Supplied entries
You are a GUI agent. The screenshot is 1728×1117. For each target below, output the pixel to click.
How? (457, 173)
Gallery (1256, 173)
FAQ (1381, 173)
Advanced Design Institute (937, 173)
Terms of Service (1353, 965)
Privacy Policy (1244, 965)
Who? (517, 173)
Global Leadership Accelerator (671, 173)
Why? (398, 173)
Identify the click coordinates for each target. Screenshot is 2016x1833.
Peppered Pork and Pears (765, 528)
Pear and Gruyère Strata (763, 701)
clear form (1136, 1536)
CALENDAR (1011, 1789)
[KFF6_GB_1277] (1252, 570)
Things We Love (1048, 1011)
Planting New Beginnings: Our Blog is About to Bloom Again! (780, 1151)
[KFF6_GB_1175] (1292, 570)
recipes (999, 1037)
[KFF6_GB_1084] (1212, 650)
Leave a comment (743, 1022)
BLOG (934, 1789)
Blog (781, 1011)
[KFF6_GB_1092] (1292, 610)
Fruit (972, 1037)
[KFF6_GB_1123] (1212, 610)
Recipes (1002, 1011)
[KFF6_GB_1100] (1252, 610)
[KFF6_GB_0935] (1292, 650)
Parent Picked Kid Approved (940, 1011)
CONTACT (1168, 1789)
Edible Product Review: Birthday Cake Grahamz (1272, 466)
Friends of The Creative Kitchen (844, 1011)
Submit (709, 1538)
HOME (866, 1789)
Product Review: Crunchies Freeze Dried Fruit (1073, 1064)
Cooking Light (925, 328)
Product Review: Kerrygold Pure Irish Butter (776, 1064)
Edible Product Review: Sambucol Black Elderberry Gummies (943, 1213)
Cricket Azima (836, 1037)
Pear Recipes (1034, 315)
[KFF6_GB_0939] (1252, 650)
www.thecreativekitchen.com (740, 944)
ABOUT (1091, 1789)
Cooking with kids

Task objective
Where a line of the records has the string "Review", return that line.

Problem solution
Edible Product Review: Birthday Cake Grahamz (1272, 466)
Product Review: Crunchies Freeze Dried Fruit (1073, 1064)
Product Review: Kerrygold Pure Irish Butter (776, 1064)
Edible Product Review: Sambucol Black Elderberry Gummies (943, 1213)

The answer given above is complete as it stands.